(Source excerpt):
— Begin —

This pie chart represents how Fitbit users spend their logged fitness time. After examining the activity intensities data frame, I have found that users are primarily sedentary (82.3%), followed by lightly active (15.8%), very active (1.72%), and fairly active (1.11%). We can take this a step further and see how each activity level correlates with time spent asleep.

#assign variables
light <- sum(daily_intensities$lightly_active_minutes)
sed <- sum(daily_intensities$sedentary_minutes)
fair <- sum(daily_intensities$fairly_active_minutes)
very <- sum(daily_intensities$very_active_minutes)
total_minutes <- light+sed+fair+very
#calculate percentages
sed_per <- sed/total_minutes
light_per <- light/total_minutes
fair_per <- fair/total_minutes
very_per <- very/total_minutes
#assign slices and labels
slices <- c(sed_per,light_per,fair_per,very_per)
lbls <- c("Sedentary- 82.3%", "Lightly Active- 15.8%", "Fairly Active- 1.11%", "Very Active- 1.72%")
#create pie chart
pie <- pie(slices, labels = lbls, main = "Activity Levels", col = c("#C399F2","#7BB6F0","#F6B4D0","#7BE0D6"))

#Very active and sleep
cor(activity_sleep$very_active_minutes, activity_sleep$total_minutes_asleep)

## [1] -0.08812658

#Fairly active and sleep
cor(activity_sleep$fairly_active_minutes, activity_sleep$total_minutes_asleep)

## [1] -0.2492079

#Lightly active and sleep
cor(activity_sleep$lightly_active_minutes, activity_sleep$total_minutes_asleep)

## [1] 0.02758336

#Sedentary mins and sleep
cor(activity_sleep$sedentary_minutes, activity_sleep$total_minutes_asleep)

## [1] -0.6010731

Out of these 4 variables, sedentary minutes has the strongest and most significant correlation with sleep. Having a correlation coefficient of -0.60, it appears that having more sedentary minutes is associated with less sleep. This can be visualized in the following plot.

ggplot(data = activity_sleep, aes(x = sedentary_minutes, y = total_minutes_asleep))+
  geom_point(col = "#9D59EA")+
  geom_smooth(method = "lm")+
  labs(title = "Sleep and Sedentary Minutes", x = "Sedentary Minutes", y = "Minutes Asleep")

— End —

(What to do):
**A.** Check each statement against the Fitbit activity excerpt. Answer yes or no and quote the words of the excerpt that decide it: (i) users logged a larger share of time as very active than as fairly active; (ii) lightly active minutes show a negative correlation with minutes asleep; (iii) the pie chart is titled "Activity Levels".
**B.** Please restate the paragraph of the Fitbit activity excerpt that begins "This pie chart represents" as a short bulleted list that keeps its main facts.

(Data records):
— Begin —

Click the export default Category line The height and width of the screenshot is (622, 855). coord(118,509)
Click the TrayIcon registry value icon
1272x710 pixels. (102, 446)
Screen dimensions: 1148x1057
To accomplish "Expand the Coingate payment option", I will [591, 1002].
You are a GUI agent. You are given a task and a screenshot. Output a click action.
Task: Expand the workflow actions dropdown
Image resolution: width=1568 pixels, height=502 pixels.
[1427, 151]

— End —
— Begin —

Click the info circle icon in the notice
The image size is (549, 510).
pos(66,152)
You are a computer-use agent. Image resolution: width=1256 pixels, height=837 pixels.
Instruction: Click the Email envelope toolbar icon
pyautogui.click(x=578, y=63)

— End —

(Exercise results):
**A.**
(i) Yes: "very active (1.72%), and fairly active (1.11%)"
(ii) No: "## [1] 0.02758336"
(iii) Yes: main = "Activity Levels"

**B.**
- The pie chart shows how Fitbit users spend their logged fitness time.
- The activity intensities data frame shows users are mostly sedentary (82.3%), then lightly active (15.8%), very active (1.72%) and fairly active (1.11%).
- The next step is to see how each activity level correlates with time spent asleep.